The opening bell rang on Wall Street at 9:30 a.m., and in a matter of minutes, screens all around Lower Manhattan were flashing red. The Dow Jones Industrial Average had already dropped more than 400 points by 9:42 a.m. Traders gazed at charts that plunged in nearly vertical lines, some pacing behind workstations and others reclining in ergonomic chairs. It was sudden, even by today’s standards. When losses pick up speed, a certain quiet descends upon a trading floor, with phones ringing and laptops still clacking but voices muted.
The Dow was down more than 800 points, or about 1.7%, at 10:15 a.m. Both the Nasdaq Composite and the S&P 500 had declines of more than 1%. The reduction wasn’t caused by a single headline. There was a collision.
| Category | Details |
|---|---|
| Index | Dow Jones Industrial Average |
| Other Major Indexes | S&P 500, Nasdaq Composite |
| Key Company | Nvidia |
| Market Driver | Tariff reversal & AI disruption fears |
| Location | Wall Street, New York City |
| Reference |
Investor sentiment initially improved on Friday after the Supreme Court ruled that several of President Trump’s expansive tariffs were unconstitutional. The week ended with the markets in a tumultuous but ultimately optimistic state. But the story changed by Saturday. Trump declared a new baseline import duty rate of 15% that will take effect right away. In a stern response, the European Union insisted that “a deal is a deal” and rejected any hike.

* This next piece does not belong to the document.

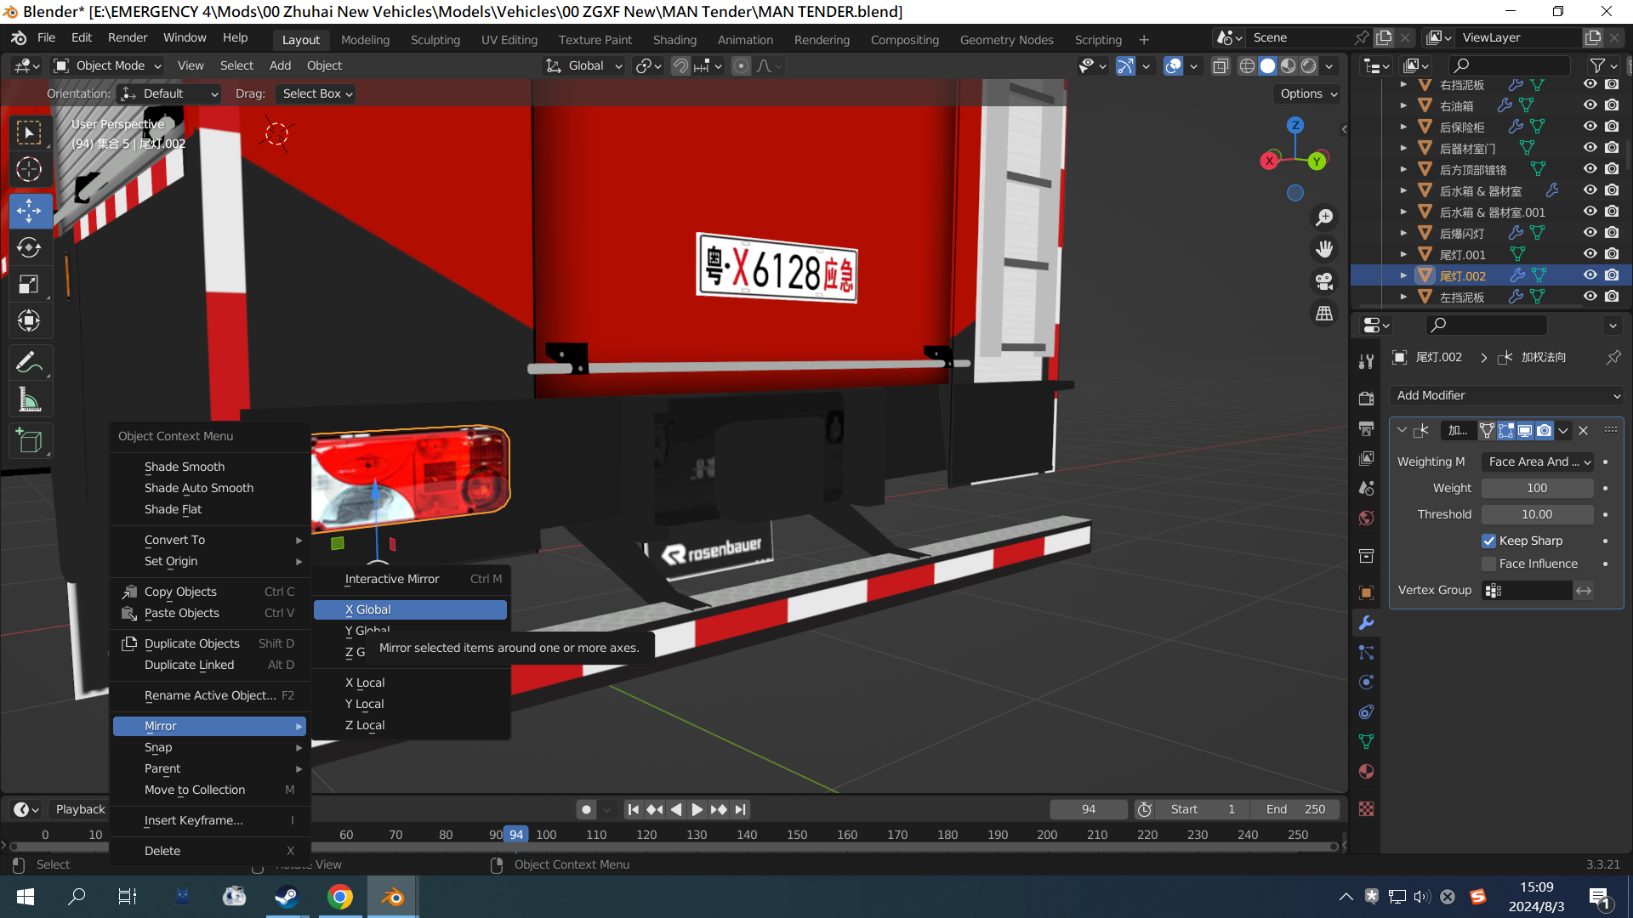1633x918 pixels.
Task: Select the Cursor tool in toolbar
Action: click(29, 170)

Clarity appears to be more beneficial to investors than optimism. Additionally, this didn’t feel like either. By mid-morning, as corporate profits attempted to level down, discussions on trading desks shifted to supply chains, international reprisals, and the potential for new trade conflict. Markets are perceived as being worn down by policy reversals.
Technology stocks became the focus of a major change around 11:30 a.m. Anthropic debuted a new artificial intelligence tool over the weekend that can automate analytical processes that are typically performed by consulting teams. It wasn’t your average chatbot. It was marketed as a direct substitute for human services with large profit margins.
By midday, IBM’s stock had fallen 13%. Cognizant and Accenture experienced a steep decline. With force, the “AI scare trade,” as some traders now refer to it, resumed. Industries that depend significantly on white-collar workers, such as software, real estate, and logistics, were suddenly at risk.
It’s possible that the worry was more about what this particular tool represented than it was about the item itself. AI is no longer only theoretical. Office doors are being knocked on.
The Dow was close to its lowest levels around 12:45 p.m. When discussing “sector rotation” and “valuation resets,” CNBC anchors used careful language. However, the atmosphere was more sentimental than technical. It was difficult to ignore how rapidly confidence may break down when conflicting narratives collided while seeing this play out. However, markets don’t always move in a straight line.
Just about 1:30 p.m., buyers started to reenter the market. One of the few green names on the board was Nvidia, the AI chipmaker whose earnings were due later in the week. It seems that investors were making a distinction between AI enablers and disruptors. Chip demand may continue to rise even if consultancy margins were endangered.
The Dow had reduced its losses to almost 500 points by 2:15 p.m. The freefall had stopped, but there wasn’t yet a noticeable recovery. The morning was described as “overdone” by traders. Sensing oversold conditions, bargain hunters cautiously intervened.
During explosive sessions, there is usually a point at which weariness sets in and panic peaks. That time seemed to come in the middle of the afternoon. We’re not in a recession,” a Midtown portfolio manager was heard assuring a customer at 3:05 p.m. We are currently repricing. That difference might be significant. Or it can just be words that are consoling.
The Dow had dropped over 300 points by 3:40 p.m. Although it wasn’t a victory, the rally was steady. The Nasdaq reduced a large portion of its previous decline, helped in part by Nvidia’s tenacity. According to several traders, the recovery was accelerated because hedge funds were covering short bets.
Whether the afternoon comeback represented true belief or merely strategic positioning ahead of Nvidia’s report is still unknown. Sometimes markets rise because it gets too crowded, not because fear goes away.
By 4:00 p.m., when the closing bell sounded, the Dow had made up a significant amount of its losses. Although it did not end well, the story’s focus had changed from collapse to resilience.
Tourists, mostly oblivious to the intraday drama, posed for pictures outside the New York Stock Exchange. Analysts were already writing notes headlined “AI Disruption: Opportunity or Overreaction?” inside offices with a view of the Hudson.
The day will probably be remembered more for the rapidity of the mood swings than for the precise closing figure. Tariff uncertainties early in the day. Anxiety about AI by noon. Selective optimism by the afternoon.
In a lot of ways, it resembled a glimpse of investing in 2026: technological disruption and policy risk merging in real time on luminous screens. And that might be the more general lesson. These days, markets do more than just price profits. They are attempting to determine who will withstand the pricing disruption, minute by minute.